We may need regulatory approvals to engage in some of the
activities listed above. We currently have no specific plans or
agreements regarding any expansion activities or acquisitions.
Except as described above, neither the new holding company nor
Home Federal Bank has any specific plans for the investment of
the proceeds of this offering and has not allocated a specific
portion of the proceeds to any particular use.
WE INTEND
TO CONTINUE TO PAY QUARTERLY CASH DIVIDENDS
Home Federal Bancorp has paid quarterly cash dividends since the
third quarter of fiscal 2005. Home Federal Bancorps
current quarterly dividend is $0.06 per share. After we complete
the conversion and offering, dividends will be paid by the new
holding company on its outstanding shares of common stock. We
currently expect that the level of cash dividends per share
after the conversion and offering will be substantially
consistent with the current amount of dividends of $0.06 per
share. However, the rate of such dividends and the initial or
continued payment thereof will be in the discretion of the board
of directors of the new holding company and will depend upon a
number of factors, including the amount of net proceeds retained
by us in the offering, investment opportunities available to us,
capital requirements, our financial condition and results of
operations, tax considerations, statutory and regulatory
limitations, and general economic conditions.

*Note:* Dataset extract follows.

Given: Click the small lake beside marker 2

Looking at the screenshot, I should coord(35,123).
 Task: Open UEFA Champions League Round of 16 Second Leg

No assurance can
be given that we will continue to pay dividends or that they
will not be reduced or eliminated in the future. In addition,
during the first three years after the conversion and offering,
no dividend will be declared or paid if it would be classified
as a return of capital.
Dividends from the new holding company may eventually depend,
primarily upon receipt of dividends from Home Federal Bank,
because the new holding company initially will have no source of
income other than dividends from Home Federal Bank, earnings
from the investment of proceeds from the sale of common stock
retained by us, and interest payments with respect to our loan
to our employee stock ownership plan.
Home Federal Banks ability to pay dividends to the new
holding company will be governed by the Home Owners Loan
Act, as amended, and the regulations of the Office of Thrift
Supervision. In addition, the prior approval of the Office of
Thrift Supervision will be required for the payment of a
dividend if the total of all dividends declared by Home Federal
Bank in any calendar year would exceed the total of its net
profits for the year combined with its net profits for the two
preceding years, less any required transfers to surplus or a
fund for the retirement of any preferred stock. In addition,
Home Federal Bank will be prohibited from paying cash dividends
to the new holding company to the extent that any such payment
would reduce Home Federal Banks regulatory capital below
required capital levels or would impair the liquidation account
to be established for the benefit of Home Federal Banks
eligible account holders and supplemental eligible account
holders. See The Conversion and Offering
Liquidation Rights.
Any payment of dividends by Home Federal Bank to the new holding
company which would be deemed to be drawn out of Home Federal
Banks bad debt reserves would require a payment of taxes
at the then-current tax rate by Home Federal Bank on the amount
of earnings deemed to be removed from the reserves for such
distribution. Home Federal Bank does not intend to make any
distribution to the new holding company that would create such a
federal tax liability. See Taxation.
Unlike Home Federal Bank, the new holding company is not subject
to the above regulatory restrictions on the payment of dividends
to our shareholders. Under Louisiana law, the new holding
company generally may pay dividends out of surplus, or if no
surplus is available, may pay dividends out of its net profits
for the current or preceding fiscal year or both.
27
MARKET
FOR OUR COMMON STOCK
Home Federal Bancorps common stock is currently quoted on
the OTC Bulletin Board under the symbol HFBL.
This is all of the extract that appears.